# putting out of your mind by Bob Rotella



## drawboy (Mar 6, 2010)

Crap, sorry guys but it was, no help whatsoever and poorly written and laid out. In one chapter the writer recalls an incident where Jack Nicklaus refuses to believe he ever missed a putt under 5 feet. Yeah well neither have I, believed it I mean, I've missed hundreds, believing I haven't hasn't helped me putt more 5 footers and never will. I'd give this one a miss. I'd be interested to hear the other view from anyone who this book has genuinely helped. 3/10 max.


----------



## bordergolfer (Mar 6, 2010)

Sorry drawboy, but I think you've missed the whole point of the book.

It's an excellent book. I've got them all.


----------



## drawboy (Mar 6, 2010)

Probably, but it did nothing for me.


----------



## USER1999 (Mar 6, 2010)

I liked the fact that it wasn't hung up on the technique. Fix on whacking it in the hole, can't go wrong. Recommended it to a friend whose technique is terrible, and every one who he plays with has a different theory. Since reading this book, his putting is ok. It has emptied his head, and now he just hits it at the hole. Any one offering advise is told to shove it. Rubbish style, but he gets it in the hole. What more can you ask.

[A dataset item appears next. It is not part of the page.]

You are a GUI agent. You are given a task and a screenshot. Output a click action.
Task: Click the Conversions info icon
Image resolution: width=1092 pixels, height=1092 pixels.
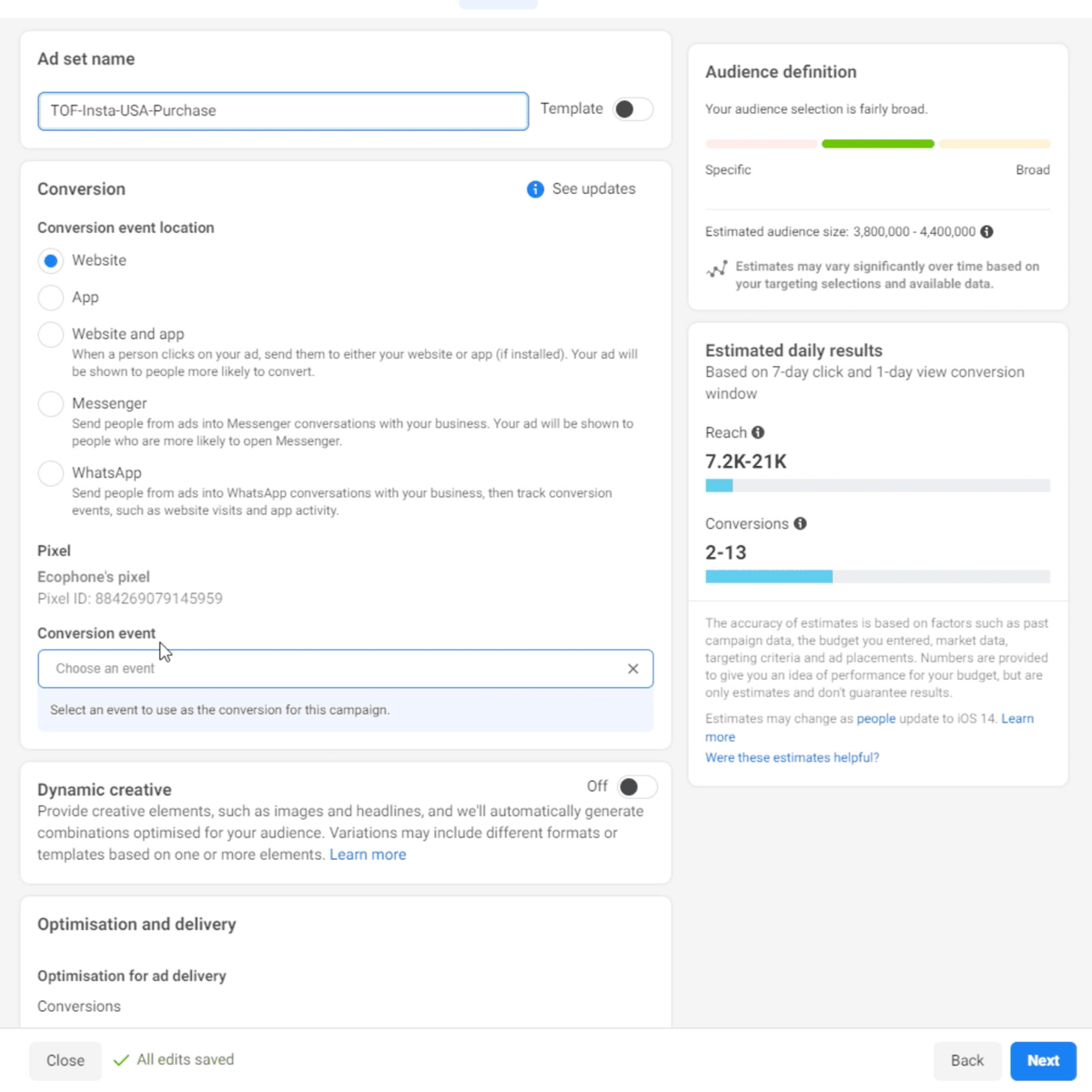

I think you have missed the point.


----------



## HomerJSimpson (Mar 6, 2010)

Murph

Have you thought of lending it to Hywel. He needs it badly


----------



## painterboy (Mar 6, 2010)

Crap, sorry guys but it was, no help whatsoever and poorly written and laid out. In one chapter the writer recalls an incident where Jack Nicklaus refuses to believe he ever missed a putt under 5 feet. Yeah well neither have I, believed it I mean, I've missed hundreds, believing I haven't hasn't helped me putt more 5 footers and never will. I'd give this one a miss. I'd be interested to hear the other view from anyone who this book has genuinely helped. 3/10 max.
		
Click to expand...


I'm one that's it genuinely helped.
In a nutshell, it's all about trusting your instincts.
You look at the putt, take in if it's downhill, uphill or whatever, slow, fast, address the ball and hit it 'OUT OF YOUR MIND'.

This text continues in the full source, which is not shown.